Arguments rule the online world — witness the attention given this week to a Twitter row between Harry Potter author J. K. Rowling and journalist Piers Morgan. And although sometimes amusing, it doesn’t take much for online banter to slip towards insults, harassment and worse. That is the grim domain of the Internet troll, and it’s this murky online environment that brave cyber-ethnographers are now trying to study.
This May, it will be a full ten years since the abduction of three-year-old Madeleine McCann from her family’s holiday villa in Portugal and the worldwide coverage that followed. Yet, a decade later, people on the Internet still swap 100 messages or so an hour about the case. Many of these accuse and insult her traumatized parents, celebrating their daughter’s disappearance and gloating over their misery.

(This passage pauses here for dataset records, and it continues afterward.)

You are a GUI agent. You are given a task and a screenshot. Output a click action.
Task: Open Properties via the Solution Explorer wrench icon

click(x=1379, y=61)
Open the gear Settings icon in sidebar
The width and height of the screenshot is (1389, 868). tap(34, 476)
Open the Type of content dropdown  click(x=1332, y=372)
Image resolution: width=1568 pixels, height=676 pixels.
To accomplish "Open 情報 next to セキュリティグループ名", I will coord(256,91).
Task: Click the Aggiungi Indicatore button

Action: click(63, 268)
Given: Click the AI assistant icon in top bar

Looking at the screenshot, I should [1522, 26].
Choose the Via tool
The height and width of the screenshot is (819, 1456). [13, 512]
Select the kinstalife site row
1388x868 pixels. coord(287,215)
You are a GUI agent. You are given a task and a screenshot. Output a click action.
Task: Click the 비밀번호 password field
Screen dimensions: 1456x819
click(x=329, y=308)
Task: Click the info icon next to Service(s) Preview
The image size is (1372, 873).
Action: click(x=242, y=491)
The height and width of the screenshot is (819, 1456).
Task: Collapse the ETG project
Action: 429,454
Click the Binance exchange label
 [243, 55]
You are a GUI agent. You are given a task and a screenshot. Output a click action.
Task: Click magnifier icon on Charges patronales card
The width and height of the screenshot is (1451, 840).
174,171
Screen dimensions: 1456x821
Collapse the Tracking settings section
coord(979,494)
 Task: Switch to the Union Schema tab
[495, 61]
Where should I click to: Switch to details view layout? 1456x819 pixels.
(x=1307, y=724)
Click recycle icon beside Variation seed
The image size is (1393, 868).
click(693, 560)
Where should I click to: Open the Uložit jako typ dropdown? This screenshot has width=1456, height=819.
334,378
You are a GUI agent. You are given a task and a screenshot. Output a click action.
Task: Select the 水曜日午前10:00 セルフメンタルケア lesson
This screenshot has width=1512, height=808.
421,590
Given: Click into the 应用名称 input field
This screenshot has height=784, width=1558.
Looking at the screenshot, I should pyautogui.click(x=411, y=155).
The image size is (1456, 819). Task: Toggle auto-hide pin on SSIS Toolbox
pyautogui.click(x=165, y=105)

Such people are among the basest and most antisocial Internet trolls, and in a paper in Computers in Human Behaviour, psychologists describe how they tried to engage with this troll community, to study their attitudes and behaviour, and to work out what makes them tick (J. Synnott et al. Comput. Hum. Behav. 71, 70–78; 2017). Their research put them in the cross-hairs for several weeks, and the trolls did not disappoint. Once the goal of their study was exposed by others in the anti-McCann community, “you need better English to do a PHD luv!” was among the more polite messages sent in response to questions from “the psychology student studying trolls”.

Things got heated when the scientists tried to introduce some science into the debate. Much of the suspicion towards the McCann family was generated by a claim from the Portuguese police that sniffer dogs had found evidence of a cadaver in their holiday apartment (no charges were brought). When one of the psychologists posted a reference to an academic paper showing that such dogs made frequent mistakes in hot weather, and invited discussion, the trolls were more interested in insults and attacks on the researcher’s motive, labelling them a “shill” and blocking them when they tried to steer conversations back to the findings.

Previous research on trolls has identified key phrases that act as calling cards and draw activity. In this study, the word ‘shill’ — meaning that the researcher was paid by the McCann family to protect its reputation — was a red rag, and led to more and more trolls circling the discussion and piling in.

What can we learn from the study? One powerful theme of the anti-McCann messages is motherhood — and how the trolls argue that they would have behaved differently, both before and after the abduction. Psychologists call this disassociation, and it could arise from an irrational belief that parents who explicitly distance themselves from the plight of the McCann family somehow keep their own children safer. But there were much nastier motives on show, too: although most of the trolls argued that they were fighting for justice, the researchers conclude that this was thin cover for being able to hurl insults anonymously.

There are two other notable points. First, most of the abusive and offensive messages sent and received were against the rules of the social-media provider, yet no action was taken. And second, to ‘not feed the trolls’ has little impact. They are cultural scavengers who feast on alternative facts and false news already in the system, and thrive on condemnation. Rocks are so much easier to deal with.